Las veces que me he encontrado en
la cima de la montaña, he experimentado esa sensación de confort, de relax, de
emoción, de satisfacción; el contemplar el horizonte por debajo de mi, esto crea
un sentimiento de encuentro conmigo mismo, pues los rumores se escasean dejando
paso a la voz de mi propia conciencia que me interpela y que se regocija por el
mismo encuentro; pero también, estar en la cima crea una especie de seguridad y
un ligero olvido del camino.
En la simbología bíblica el monte
es señal de encuentro con Dios, este lugar es donde se llama a para una tarea
específica, es donde se toman las grandes decisiones, es donde se transfigura
Jesús, pero es también en donde él muere. San Lucas en el capítulo 9 describe
la decisión de Jesús por subir a Jerusalén, tal vez poco entendida por sus
discípulos; el gesto que describe Lucas para representar la firme determinación de encaminarse a Jerusalén, donde mueren los
profetas, es plasmado como endurecer el rostro.

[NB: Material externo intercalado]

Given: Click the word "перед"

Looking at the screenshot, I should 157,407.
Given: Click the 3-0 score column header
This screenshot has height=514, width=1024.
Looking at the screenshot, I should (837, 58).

Solo desde esta acción del Señor
podemos darnos cuenta que llegar a la cumbre siempre lleva consigo el dolor, el
abandono, la incomprensión, en una palabra “la cruz”. El Jesucristo glorioso no
podía ser glorioso si no hubiera experimentado el camino. Al igual todos los
que en alguna ocasión hemos alcanzado alguna cumbre (terminar la escuela, algún
proyecto, alcanzar algún puesto en el trabajo, llegar a la meta en una carrera,
etc.); por más pequeña que esta sea, siempre hemos tenido que experimentar esa
decisión y ese camino para llegar a ella. Sin embargo aun con lo anterior, el
hombre, una vez que se encuentra en la cumbre de la montaña y que ha adquirido
otra visión de la realidad, suele olvidarse, a cierto tiempo, del trabajo que
le costó poderse encontrar en la posición de la que ahora goza, y con esto
finalmente termina por también olvidarse el camino.

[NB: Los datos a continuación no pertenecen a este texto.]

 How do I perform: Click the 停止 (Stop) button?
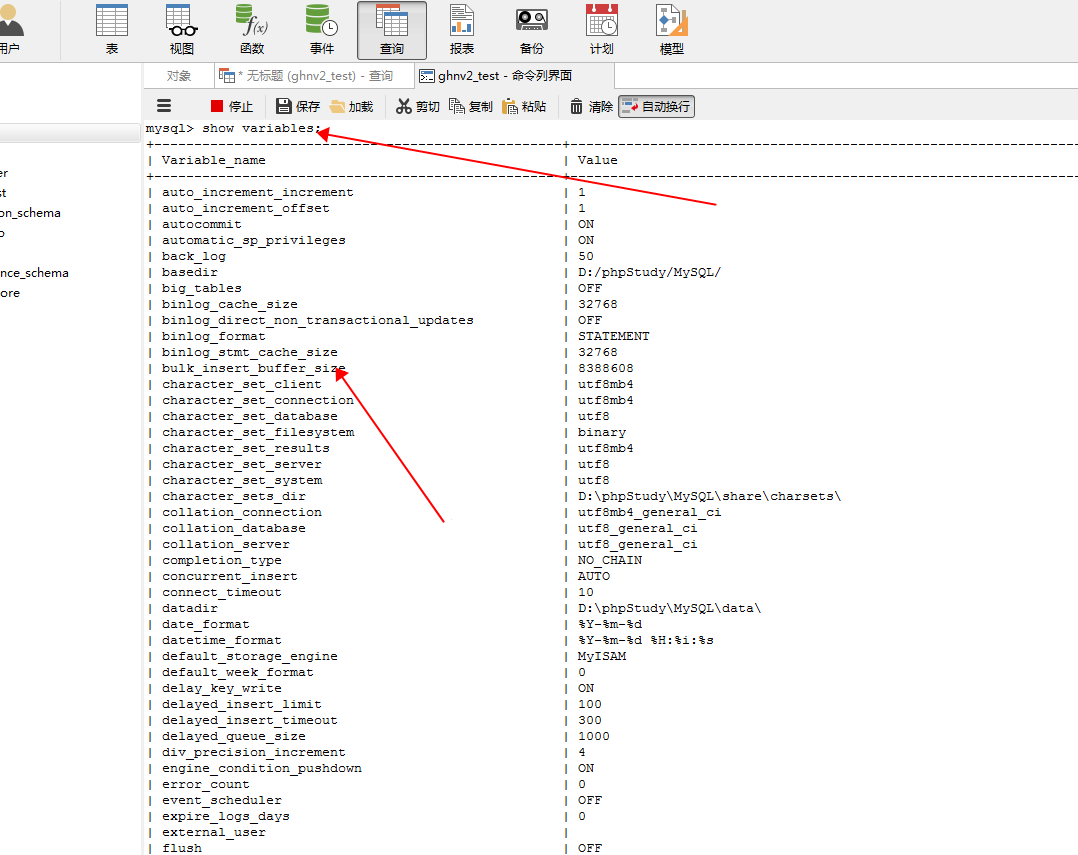click(x=231, y=105)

Hay que recordar que después de la venida del Espíritu Santo el
día de pentecostés los apóstoles no tardaron en seguir el camino del Señor
Jesús, comenzando por la predicación, los gestos, la caridad y finalmente convirtiéndose
en testigos de él con el martirio. Solo hay un camino y este es el mismo Jesús,
según el mismo nos lo ha dicho “Yo soy el camino, la verdad y la vida”. Es aquí
cuando nos queda claro que el camino no es un mero encumbramiento donde solo
habita el ego, sino que
el camino es el servir a los demás, el ser otro Cristo para el hermano como lo
expresa el evangelio lucano: “…al pasar junto a él, lo vio y se conmovió. Entonces
se acercó y vendó sus heridas, cubriéndolas con aceite y vino; después lo puso
sobre su propia montura, lo condujo a un albergue y se encargó de cuidarlo…” (10,33s) El samaritano que iba de camino se
detuvo a encontrarse con el otro-prójimo sin importar la condición, esta es la
acción cristiana, este es el camino y esta es la cumbre, estos los ojos de la
fe que ven con claridad por donde se tiene que caminar. Solo con estos gestos y
con esta visión una vez en la cumbre no se olvida el camino, sino que se hace
vida. El camino a ser otro Cristo es vivir como él.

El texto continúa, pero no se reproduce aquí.